START The data

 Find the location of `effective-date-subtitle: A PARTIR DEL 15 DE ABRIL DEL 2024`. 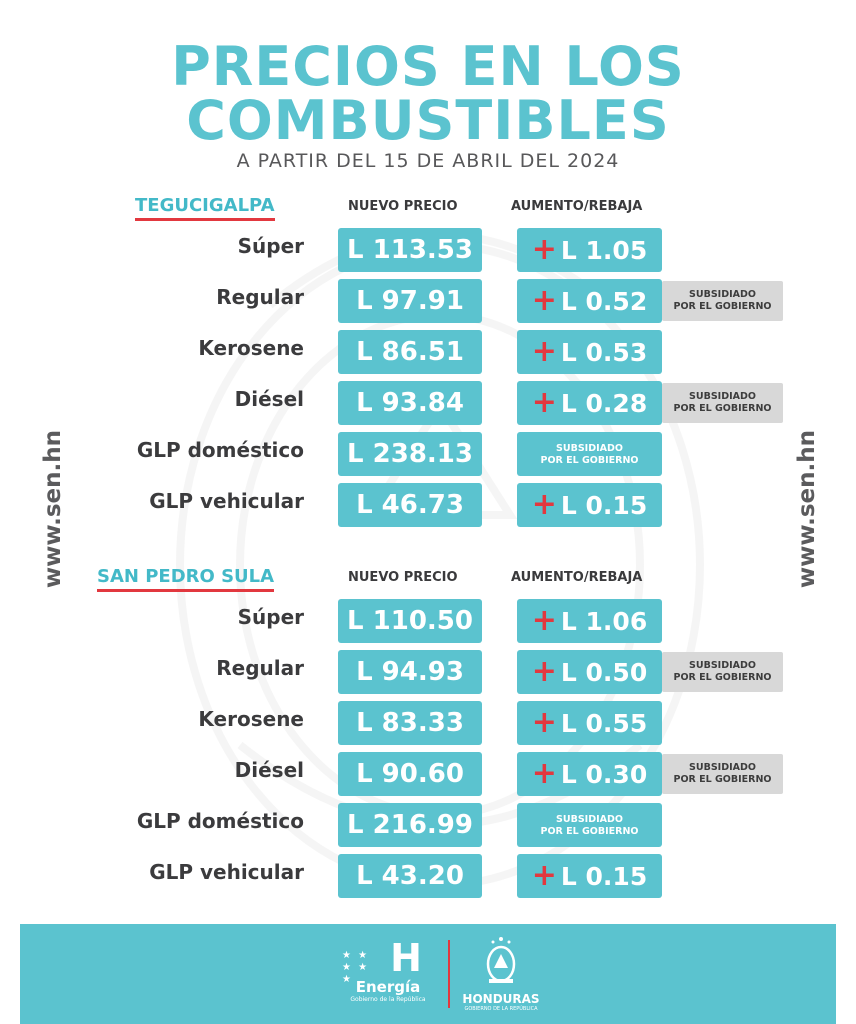

effective-date-subtitle: A PARTIR DEL 15 DE ABRIL DEL 2024 is located at coordinates (428, 161).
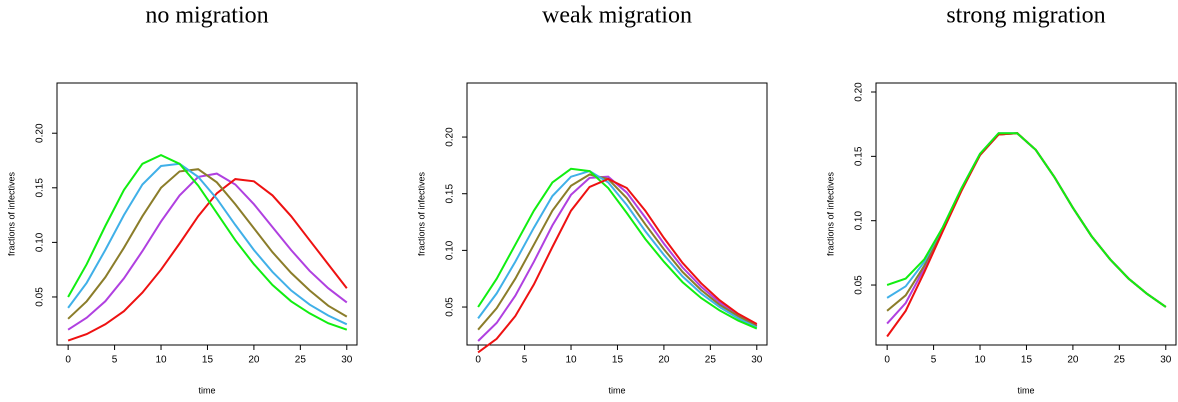 This screenshot has width=1178, height=402. I want to click on chart-title: weak migration, so click(617, 16).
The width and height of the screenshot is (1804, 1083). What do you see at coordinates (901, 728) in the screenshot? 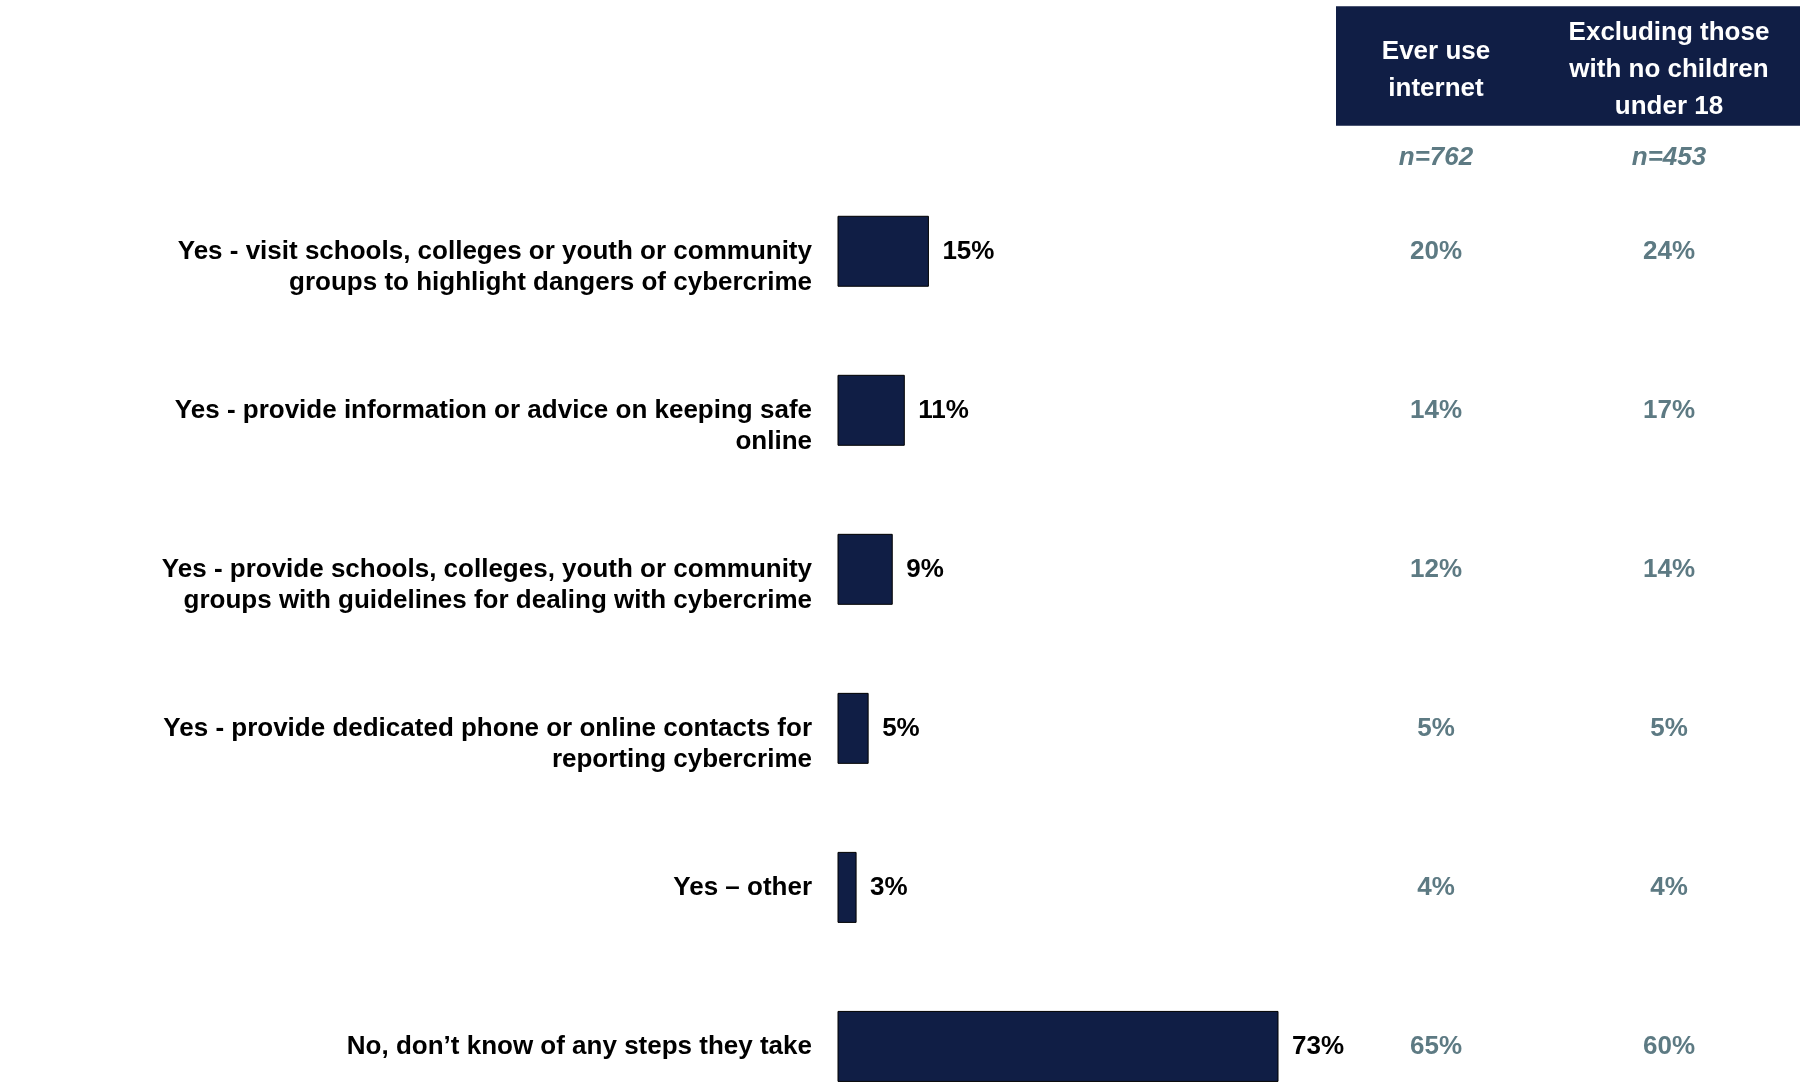
I see `data-label: 5%` at bounding box center [901, 728].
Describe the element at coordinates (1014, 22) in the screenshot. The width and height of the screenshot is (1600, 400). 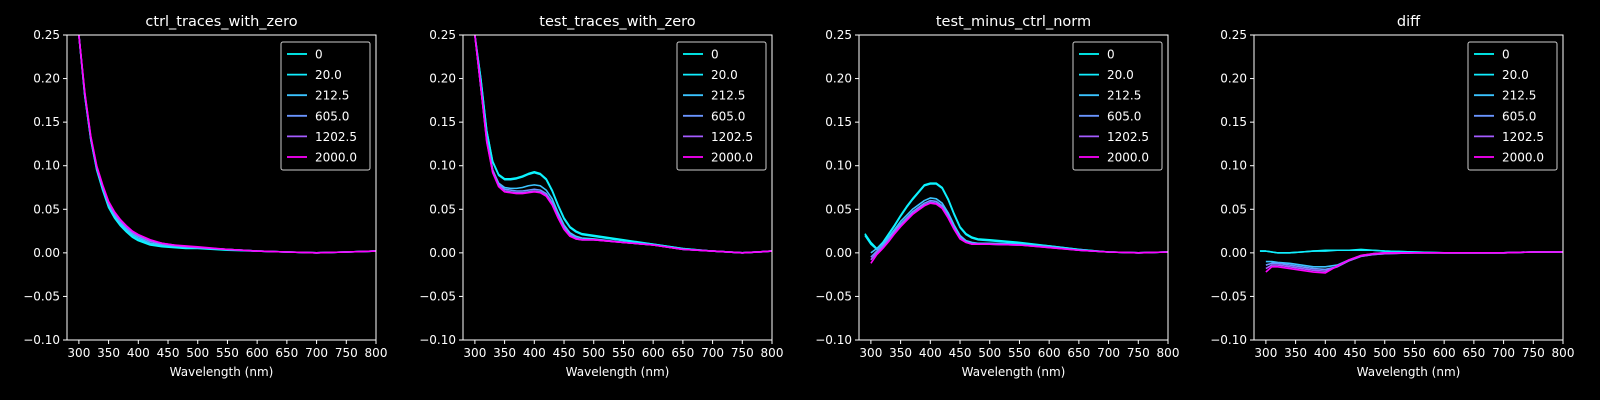
I see `chart-title: test_minus_ctrl_norm` at that location.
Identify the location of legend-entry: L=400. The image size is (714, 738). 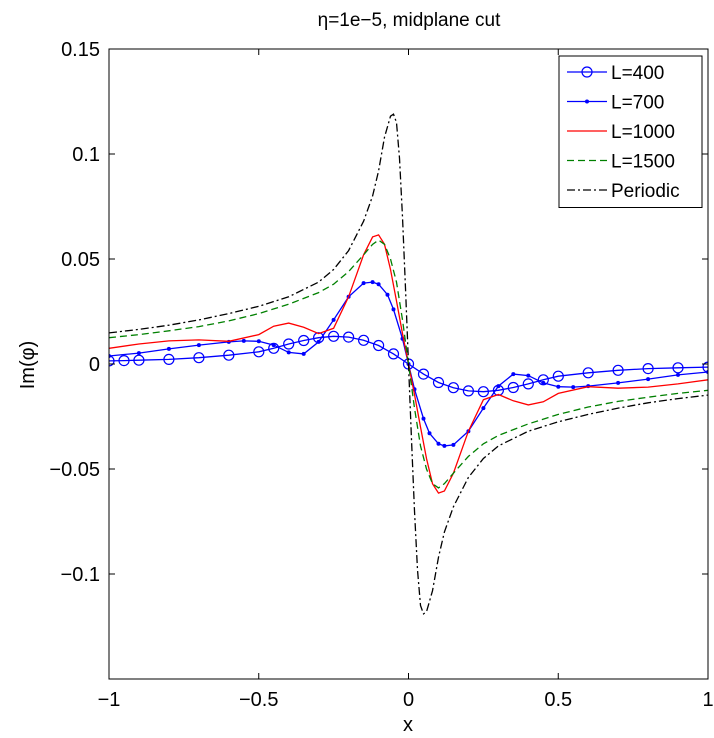
(616, 74).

END The data

[What to produce] Reproduce all of the items above word for word, leaving out the pictures.

[Solution]
 Find the location of `effective-date-subtitle: A PARTIR DEL 15 DE ABRIL DEL 2024`. 

effective-date-subtitle: A PARTIR DEL 15 DE ABRIL DEL 2024 is located at coordinates (428, 161).
 This screenshot has width=1178, height=402. I want to click on chart-title: weak migration, so click(617, 16).
The width and height of the screenshot is (1804, 1083). What do you see at coordinates (901, 728) in the screenshot? 
I see `data-label: 5%` at bounding box center [901, 728].
Describe the element at coordinates (1014, 22) in the screenshot. The width and height of the screenshot is (1600, 400). 
I see `chart-title: test_minus_ctrl_norm` at that location.
Identify the location of legend-entry: L=400. The image size is (714, 738). 
(616, 74).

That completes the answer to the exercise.